The Mother and Baby Units, expanded under our current EU-funded project, actively work with young mothers to keep their babies and support them to do so while reconnecting them with their families and communities. The staff at the Mother and Baby Units also work to empower the young mothers by making the group a safe place where they can share challenges and their life experiences, and learn from each other. The families of the young mothers, and the fathers of the children, are encouraged to visit to listen discuss and share responsibility. Traditionally, because they were not married, the fathers were not allowed to be in contact with the babies mothers but Shamaa workers have bravely insisted and encouraged them to visit and play a part in their babies’ lives. This has greatly reduced the stigma and has empowered the young mothers so they are confident in speaking about their rights, and the rights and future of their babies. This in turn has increased their self-confidence in facing a society which in the past considered pregnancy and childbirth out of wedlock a punishable offence.

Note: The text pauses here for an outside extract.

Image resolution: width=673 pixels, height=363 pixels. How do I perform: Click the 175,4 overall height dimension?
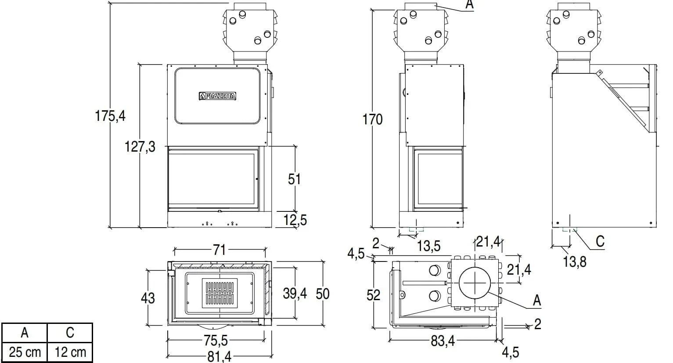[x=110, y=116]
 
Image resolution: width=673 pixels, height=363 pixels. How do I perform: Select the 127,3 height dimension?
[x=140, y=147]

Interestingly, many of the young women and their families have only realised through being involved in the Mother and Baby Units and its outreach services that real social change has already taken place in Sudan and that there is a lot of support for them. In meetings organised by the staff of the Mother and Baby Units they get the chance to meet, question and hear from community leaders, religious and local authorities as well as young women who share the same experiences as them. Hearing these different groups from society tell them they support them and are advocating for a better life for them and their babies has had a transformative effect on the young mothers and their families.
All the developments in the story of the Mother and Baby Units in Sudan have required courage, creativity and careful planning by our Hope and Homes for Children team, our partner Shamaa and also by the young mothers and their families.

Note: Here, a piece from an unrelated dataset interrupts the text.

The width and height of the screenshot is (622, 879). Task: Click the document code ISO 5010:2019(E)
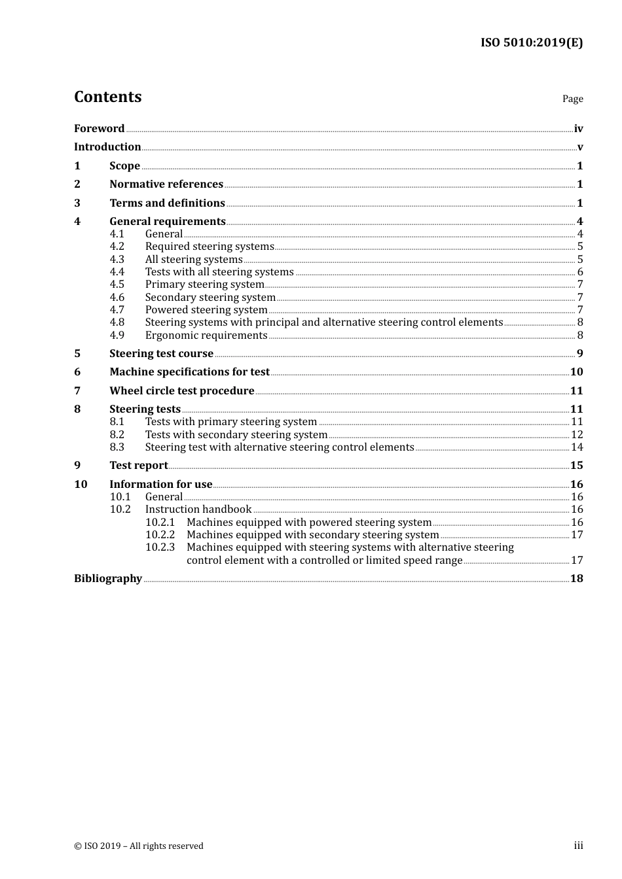531,43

“Whereas a few years ago these young women would have been punished and had their babies taken from them and put in the Maygoma institution, now they are supported by family and community”

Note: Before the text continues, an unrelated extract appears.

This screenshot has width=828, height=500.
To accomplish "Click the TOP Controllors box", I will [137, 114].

A Sudan free of institutions is in sight
But it has paid off. Whereas a few years ago these young women would have been punished and had their babies taken from them and put in the Maygoma institution, now they are supported by family and community, encouraged to make decisions which will be best for them and their babies. In this way they are also contributing to the momentum for change in Sudan which in the space of the last fifteen years has changed policy, practice and attitude towards recognizing that babies should be in families and not institutions and that despite political and social upheaval a Sudan free of institutions is in sight.
Too often, the voices and stories of women, especially those involved in the care of children, is marginalised and hidden. Throughout March, we’ll be sharing stories that demonstrate how the empowerment of women also helps to ensure children grow up with the love of a family and the safety of home.